At the end of January, the cheapest shared rooms were recorded in Cottbus (€230), Freiberg, Mittweida and Chemnitz (€256) and Wismar (€270), all located in the eastern region of the country.

In addition, prices in traditional university towns have surged, with shared accommodation in Freiburg costing €464, €450 in Heidelberg and €445 in Tübingen. The price in Münster, the western German city, for shared rooms is approximately €395.

Stefan Brauckmann, managing director of the MMI, said: “There are many indications that this is just the beginning of a significant wave of price increases in student housing, reinforced by rising energy prices, which are having a disproportionate effect here.”

Meanwhile, International Campus (IC), one of the leading investors in the student and young working professional sector, continued its acquisition and development drive and presented its results, showing that it had bought assets for €670m in 2021, expanding its portfolio to 13 assets and pushing towards nearly €1bn of assets owned and managed.

Last year the company added six development projects, one each in the German cities of Berlin, Freiburg, Hamburg (2X), Ludwigshafen/Mannheim and in the Dutch city of Leiden. A further five went operational, and it opened its first branch branded under the newer HVNS label for young working professionals.
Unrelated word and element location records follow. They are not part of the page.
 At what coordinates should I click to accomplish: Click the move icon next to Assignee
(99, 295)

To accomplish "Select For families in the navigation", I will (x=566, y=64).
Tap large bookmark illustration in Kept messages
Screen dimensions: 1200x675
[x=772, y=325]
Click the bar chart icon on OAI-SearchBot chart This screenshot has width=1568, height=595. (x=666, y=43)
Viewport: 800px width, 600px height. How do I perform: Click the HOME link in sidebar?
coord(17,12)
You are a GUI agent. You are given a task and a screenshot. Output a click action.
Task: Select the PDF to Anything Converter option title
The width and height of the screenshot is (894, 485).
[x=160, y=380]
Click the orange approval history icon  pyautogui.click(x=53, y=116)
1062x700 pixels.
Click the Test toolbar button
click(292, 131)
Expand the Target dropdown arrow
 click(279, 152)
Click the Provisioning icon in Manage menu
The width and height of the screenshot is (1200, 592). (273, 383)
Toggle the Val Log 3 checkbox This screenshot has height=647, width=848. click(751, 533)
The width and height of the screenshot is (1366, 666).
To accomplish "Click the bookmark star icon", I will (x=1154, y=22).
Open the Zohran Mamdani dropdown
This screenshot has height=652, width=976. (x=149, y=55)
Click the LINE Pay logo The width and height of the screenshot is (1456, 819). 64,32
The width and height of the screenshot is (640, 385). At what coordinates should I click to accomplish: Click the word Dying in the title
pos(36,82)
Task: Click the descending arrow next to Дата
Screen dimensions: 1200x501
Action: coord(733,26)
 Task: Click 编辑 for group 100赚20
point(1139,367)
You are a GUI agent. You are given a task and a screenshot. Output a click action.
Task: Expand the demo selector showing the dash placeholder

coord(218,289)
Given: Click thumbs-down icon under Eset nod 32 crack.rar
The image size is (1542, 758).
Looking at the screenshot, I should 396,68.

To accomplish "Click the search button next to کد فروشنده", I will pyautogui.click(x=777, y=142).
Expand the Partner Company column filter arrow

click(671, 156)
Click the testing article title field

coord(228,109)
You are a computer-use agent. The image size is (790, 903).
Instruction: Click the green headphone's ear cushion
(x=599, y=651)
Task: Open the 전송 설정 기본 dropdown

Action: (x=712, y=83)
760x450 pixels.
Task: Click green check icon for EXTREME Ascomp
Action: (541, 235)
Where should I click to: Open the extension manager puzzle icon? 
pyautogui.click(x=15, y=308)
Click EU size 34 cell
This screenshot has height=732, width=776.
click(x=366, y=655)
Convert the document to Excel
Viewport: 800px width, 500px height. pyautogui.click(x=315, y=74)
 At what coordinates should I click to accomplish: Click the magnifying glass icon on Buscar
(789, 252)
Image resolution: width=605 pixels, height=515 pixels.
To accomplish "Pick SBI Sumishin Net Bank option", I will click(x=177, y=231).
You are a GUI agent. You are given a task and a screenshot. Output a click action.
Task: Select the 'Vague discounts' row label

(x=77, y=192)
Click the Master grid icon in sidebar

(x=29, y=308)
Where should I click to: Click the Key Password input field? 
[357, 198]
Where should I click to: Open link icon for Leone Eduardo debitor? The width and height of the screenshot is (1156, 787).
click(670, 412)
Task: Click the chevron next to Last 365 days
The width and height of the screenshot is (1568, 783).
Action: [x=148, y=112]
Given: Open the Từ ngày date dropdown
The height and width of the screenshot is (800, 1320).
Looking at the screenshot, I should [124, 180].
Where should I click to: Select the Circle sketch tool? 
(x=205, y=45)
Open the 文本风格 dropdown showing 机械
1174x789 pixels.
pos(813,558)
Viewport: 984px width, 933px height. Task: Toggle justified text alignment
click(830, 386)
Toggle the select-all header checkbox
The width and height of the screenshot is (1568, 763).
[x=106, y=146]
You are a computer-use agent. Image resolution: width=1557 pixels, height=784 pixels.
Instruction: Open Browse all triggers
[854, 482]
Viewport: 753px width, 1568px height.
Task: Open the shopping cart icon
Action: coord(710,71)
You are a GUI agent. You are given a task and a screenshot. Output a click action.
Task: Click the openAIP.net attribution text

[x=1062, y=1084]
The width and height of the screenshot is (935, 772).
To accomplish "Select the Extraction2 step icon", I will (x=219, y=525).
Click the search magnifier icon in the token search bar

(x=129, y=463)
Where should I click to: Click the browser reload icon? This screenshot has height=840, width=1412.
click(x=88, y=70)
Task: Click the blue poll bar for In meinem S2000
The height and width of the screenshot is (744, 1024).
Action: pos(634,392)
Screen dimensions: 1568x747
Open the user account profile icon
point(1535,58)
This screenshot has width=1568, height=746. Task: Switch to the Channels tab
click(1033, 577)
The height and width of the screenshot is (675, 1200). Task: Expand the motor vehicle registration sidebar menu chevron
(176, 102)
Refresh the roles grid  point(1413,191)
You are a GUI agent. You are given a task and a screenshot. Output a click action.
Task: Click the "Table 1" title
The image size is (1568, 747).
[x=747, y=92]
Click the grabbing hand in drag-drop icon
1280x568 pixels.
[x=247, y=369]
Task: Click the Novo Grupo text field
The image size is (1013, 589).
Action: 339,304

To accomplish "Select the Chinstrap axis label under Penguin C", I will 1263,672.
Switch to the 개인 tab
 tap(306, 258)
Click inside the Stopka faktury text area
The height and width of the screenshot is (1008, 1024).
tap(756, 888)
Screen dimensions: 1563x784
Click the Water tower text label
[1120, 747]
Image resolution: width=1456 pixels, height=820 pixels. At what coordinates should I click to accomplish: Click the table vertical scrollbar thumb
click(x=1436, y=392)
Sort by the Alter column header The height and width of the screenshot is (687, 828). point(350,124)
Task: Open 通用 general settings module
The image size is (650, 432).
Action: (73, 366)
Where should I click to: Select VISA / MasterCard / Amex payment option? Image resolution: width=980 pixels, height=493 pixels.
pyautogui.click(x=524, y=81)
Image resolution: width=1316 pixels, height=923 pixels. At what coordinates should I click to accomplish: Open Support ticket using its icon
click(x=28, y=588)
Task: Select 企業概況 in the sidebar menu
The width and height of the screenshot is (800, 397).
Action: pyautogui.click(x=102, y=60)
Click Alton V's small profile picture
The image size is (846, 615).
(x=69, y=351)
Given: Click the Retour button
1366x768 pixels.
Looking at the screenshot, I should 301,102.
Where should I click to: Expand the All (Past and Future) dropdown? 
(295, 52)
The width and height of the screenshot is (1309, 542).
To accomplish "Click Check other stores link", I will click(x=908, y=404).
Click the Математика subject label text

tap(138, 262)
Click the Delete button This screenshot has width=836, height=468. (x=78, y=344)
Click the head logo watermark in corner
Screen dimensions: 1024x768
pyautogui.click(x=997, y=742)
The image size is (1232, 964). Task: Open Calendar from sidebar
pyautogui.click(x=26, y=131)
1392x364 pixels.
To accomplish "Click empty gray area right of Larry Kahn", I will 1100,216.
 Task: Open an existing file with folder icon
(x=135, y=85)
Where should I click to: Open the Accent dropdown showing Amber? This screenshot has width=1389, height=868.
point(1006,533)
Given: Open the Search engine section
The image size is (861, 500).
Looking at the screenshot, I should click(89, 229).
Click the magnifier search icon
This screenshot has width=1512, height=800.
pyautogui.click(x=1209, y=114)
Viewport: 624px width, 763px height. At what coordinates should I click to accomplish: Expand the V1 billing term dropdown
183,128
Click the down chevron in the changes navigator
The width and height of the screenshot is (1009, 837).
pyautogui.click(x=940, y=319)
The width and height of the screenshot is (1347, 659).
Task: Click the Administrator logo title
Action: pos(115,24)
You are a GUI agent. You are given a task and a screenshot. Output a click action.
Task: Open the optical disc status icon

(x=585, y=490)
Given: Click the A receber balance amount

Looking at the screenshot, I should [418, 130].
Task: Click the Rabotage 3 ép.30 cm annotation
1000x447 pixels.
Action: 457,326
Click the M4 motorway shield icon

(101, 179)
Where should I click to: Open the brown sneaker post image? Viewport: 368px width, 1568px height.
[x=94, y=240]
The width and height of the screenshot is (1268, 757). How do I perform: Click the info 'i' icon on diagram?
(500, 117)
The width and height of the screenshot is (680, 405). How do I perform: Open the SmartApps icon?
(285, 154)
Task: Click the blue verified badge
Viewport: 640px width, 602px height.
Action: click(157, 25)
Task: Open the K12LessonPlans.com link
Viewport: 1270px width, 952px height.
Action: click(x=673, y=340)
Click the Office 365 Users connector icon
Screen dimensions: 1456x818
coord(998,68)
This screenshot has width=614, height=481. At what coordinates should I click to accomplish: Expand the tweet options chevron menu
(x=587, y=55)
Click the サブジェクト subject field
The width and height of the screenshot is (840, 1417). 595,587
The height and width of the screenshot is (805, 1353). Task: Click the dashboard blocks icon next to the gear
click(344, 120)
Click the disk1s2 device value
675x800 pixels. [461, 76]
The company's existing student living format, known as The FIZZ, is now an established brand in a number of cities and expanding rapidly. International Campus's chairman Rainer Nonnengässer says the company is addressing the shortage of student accomodation in many campus towns. “Over the past 20 years, the number of full-time students in Germany has gone up steadily, by more than 50% in the years since 2008 alone. The number of working professionals looking for a pragmatic temporary place to stay is also growing steadily.”

This fact is borne out in the transactions market for student flats and micro-apartments in Germany, which grew by 111% to €1.3 billion even between 2020 and 2021, according to CBRE, as it recovers from the “Covid-19 shock.” CBRE also report that Germany’s “Big Seven” cities accounted for 60% of the transaction volume, with prime yields dropping to around 3.4%.